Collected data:
•••••

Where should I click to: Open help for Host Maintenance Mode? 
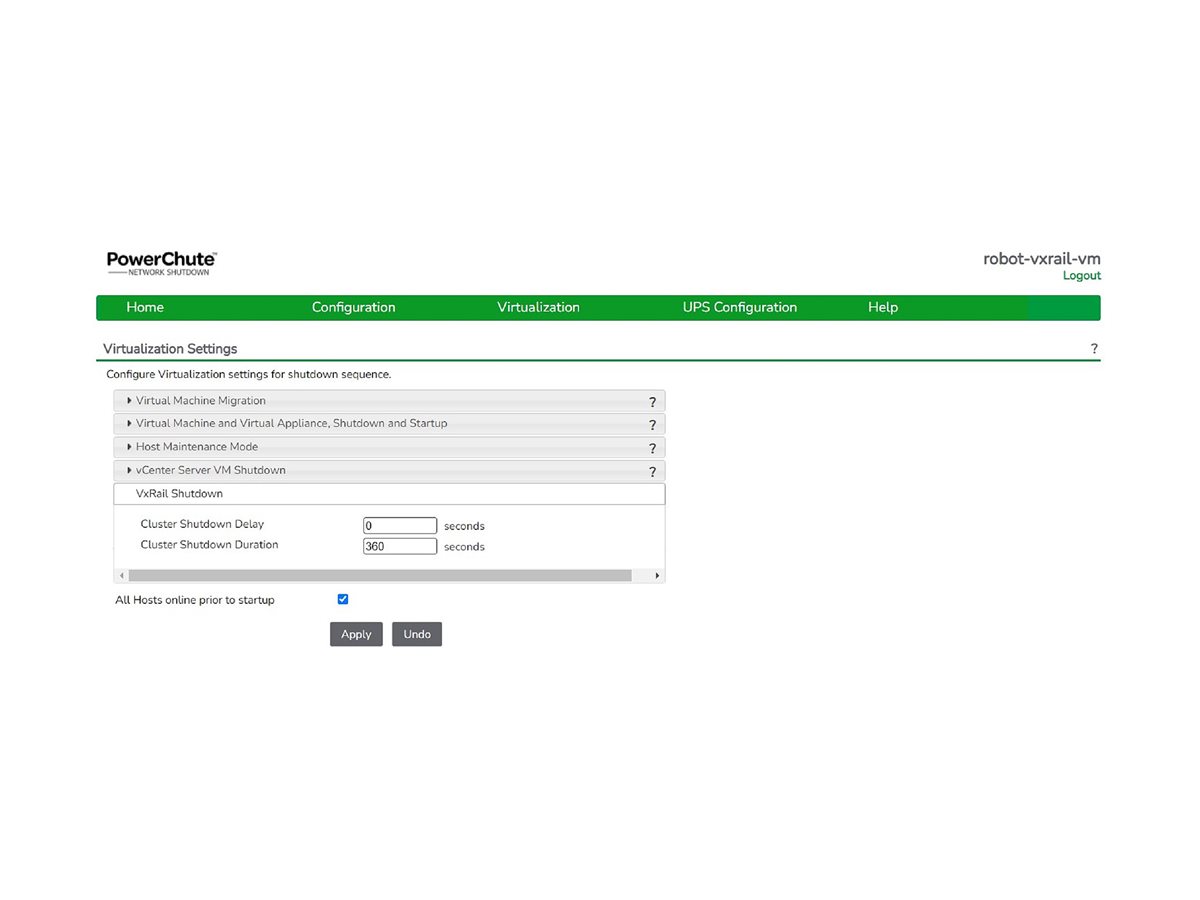652,449
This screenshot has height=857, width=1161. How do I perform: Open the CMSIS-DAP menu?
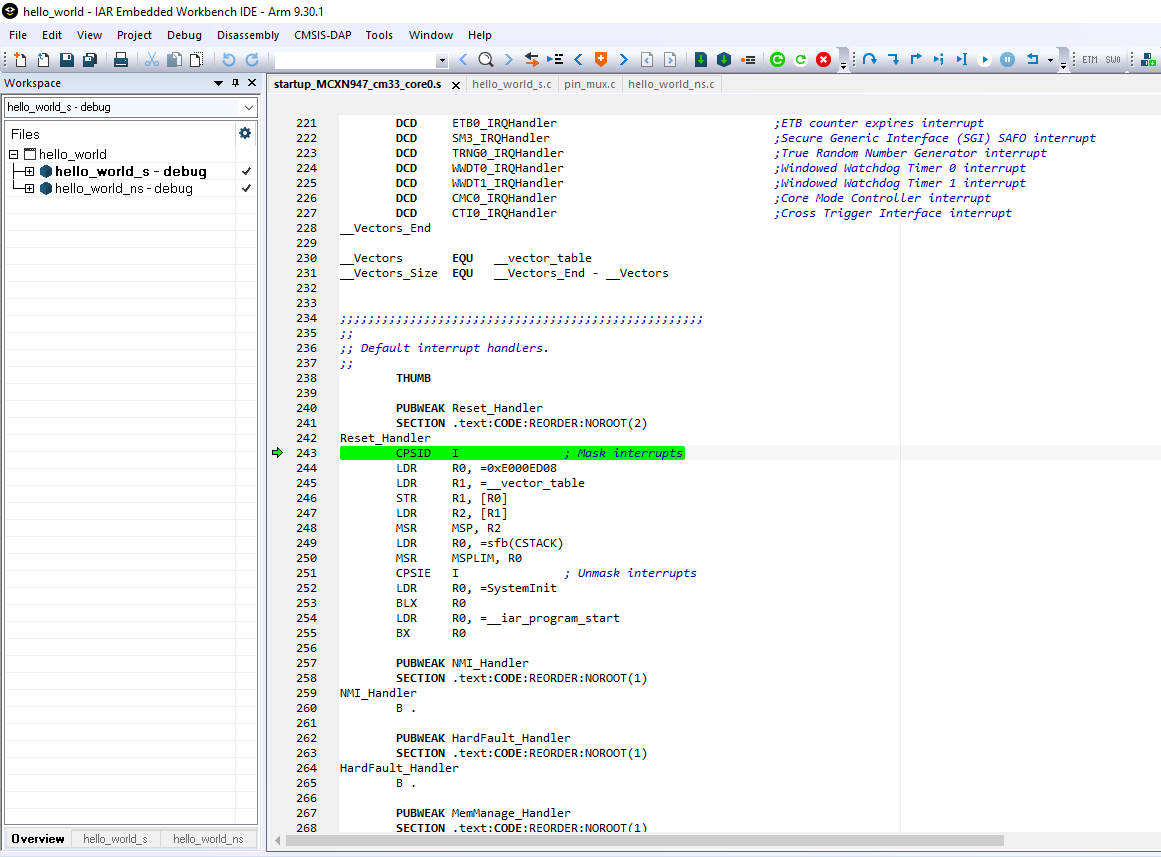[x=323, y=35]
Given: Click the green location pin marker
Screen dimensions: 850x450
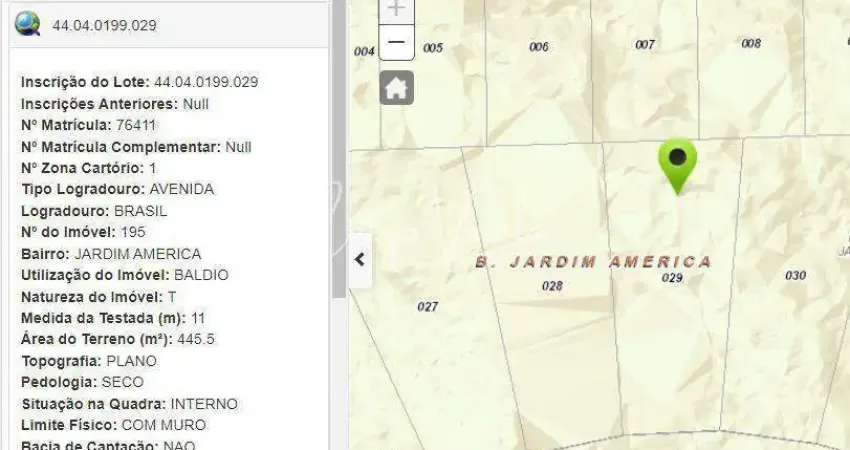Looking at the screenshot, I should [x=677, y=164].
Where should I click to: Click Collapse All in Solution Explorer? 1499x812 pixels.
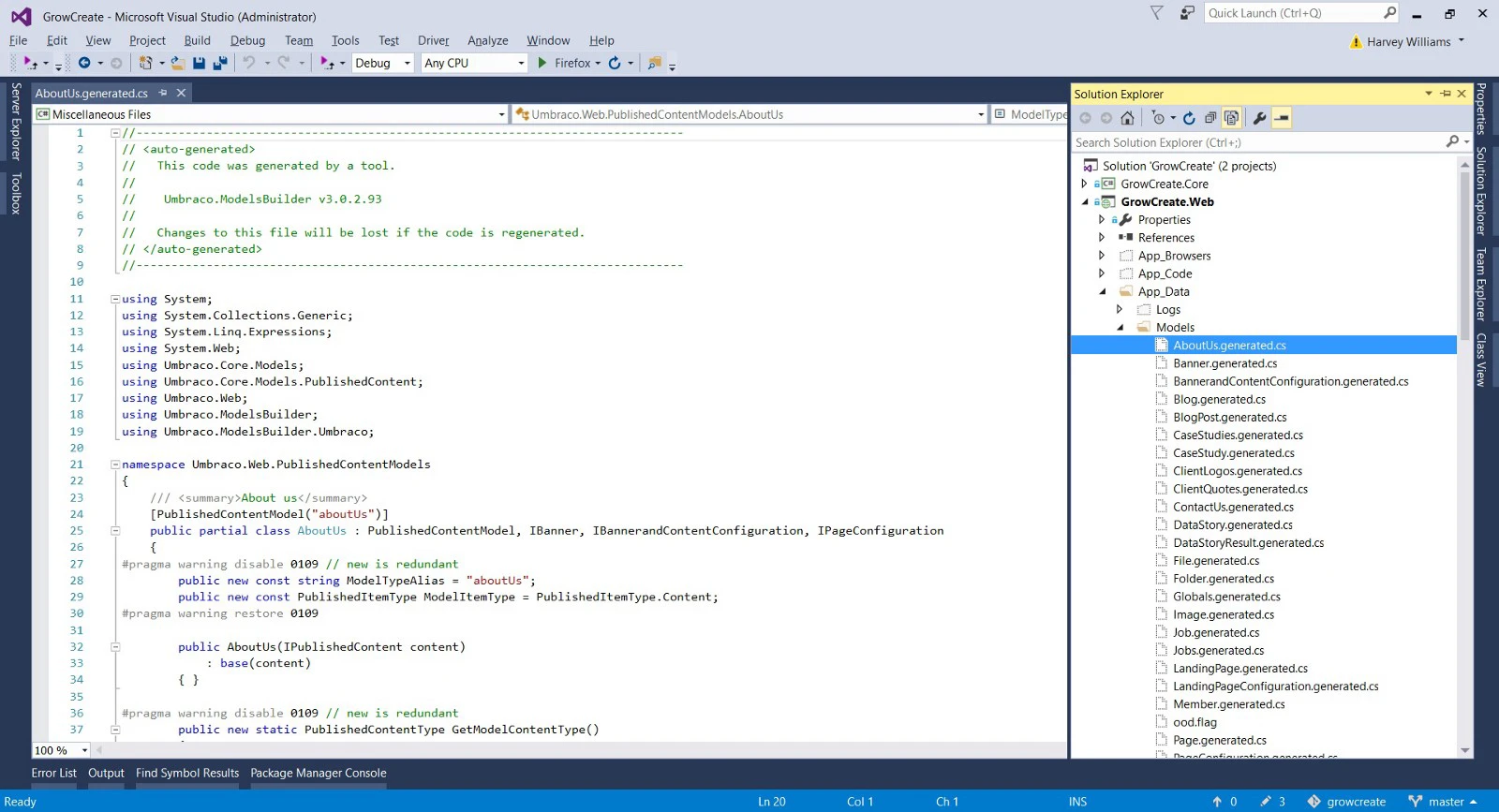click(x=1210, y=118)
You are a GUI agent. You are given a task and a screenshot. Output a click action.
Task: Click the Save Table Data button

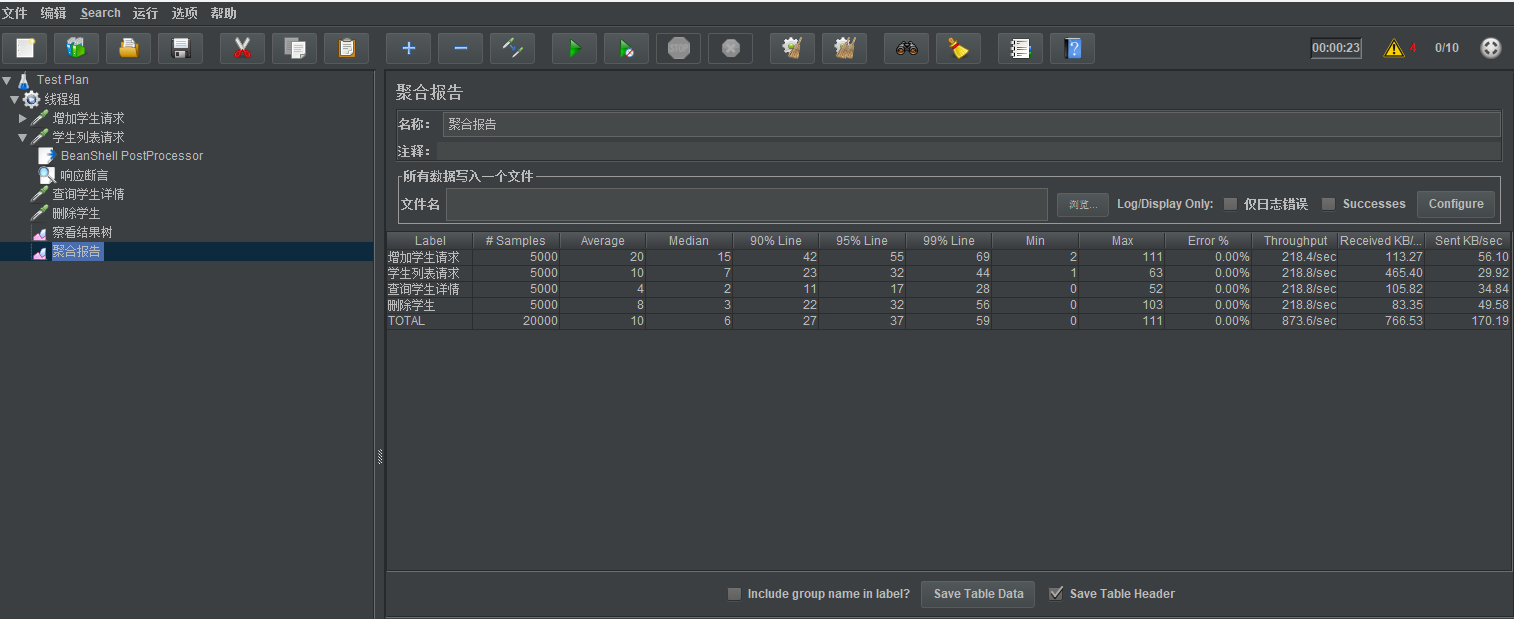tap(978, 594)
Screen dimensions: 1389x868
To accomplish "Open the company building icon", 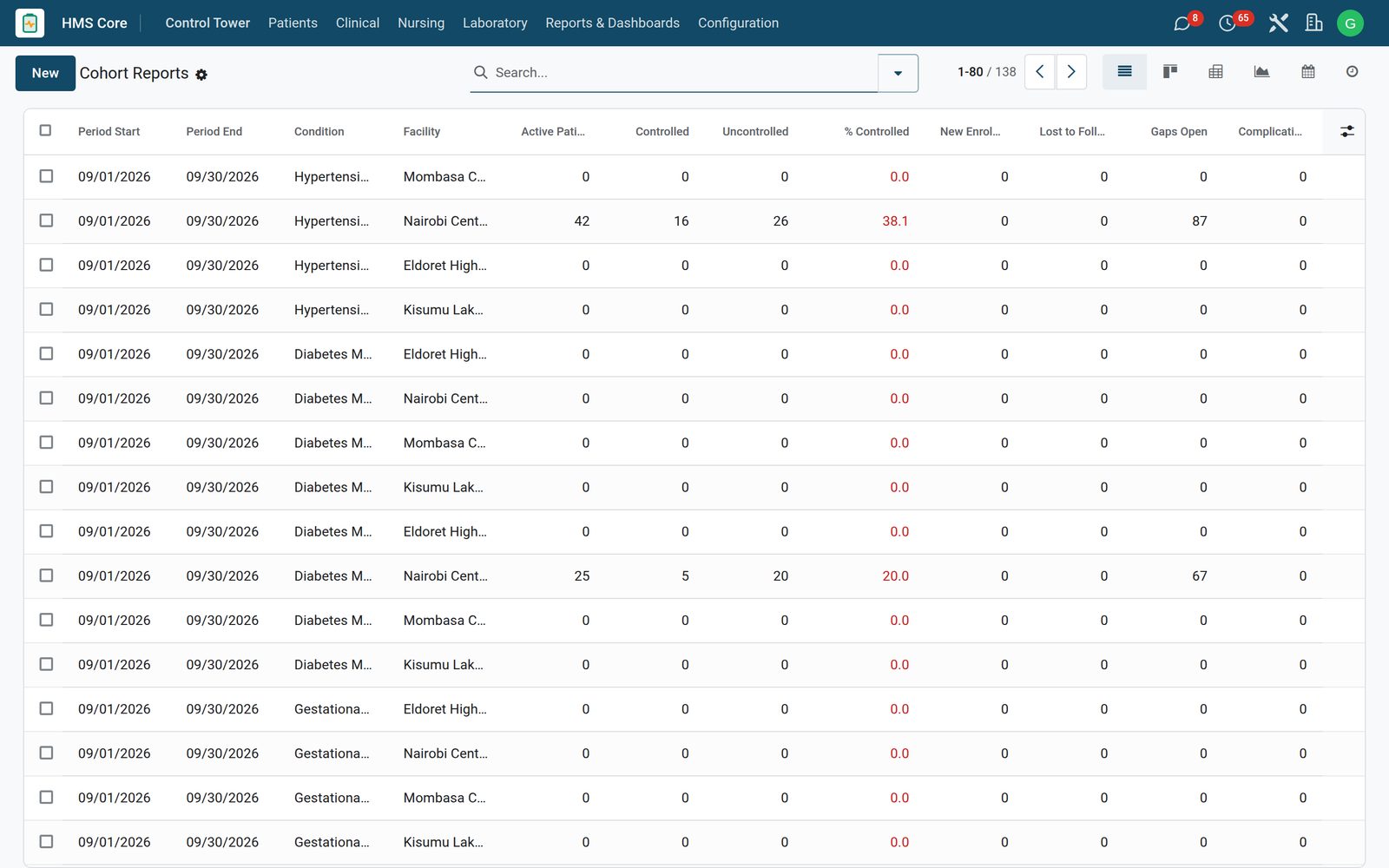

•••••

### Task item
Quote every record above exactly, omitting any pictures they contain.

### Output for this exercise
Where should I click to: Open help for Host Maintenance Mode? 
652,449
This screenshot has height=857, width=1161. How do I perform: Open the CMSIS-DAP menu?
[x=323, y=35]
Given: Click the green location pin marker
Screen dimensions: 850x450
Looking at the screenshot, I should [x=677, y=164].
Where should I click to: Click Collapse All in Solution Explorer? 1499x812 pixels.
click(x=1210, y=118)
You are a GUI agent. You are given a task and a screenshot. Output a click action.
Task: Click the Save Table Data button

tap(978, 594)
Screen dimensions: 1389x868
To accomplish "Open the company building icon", 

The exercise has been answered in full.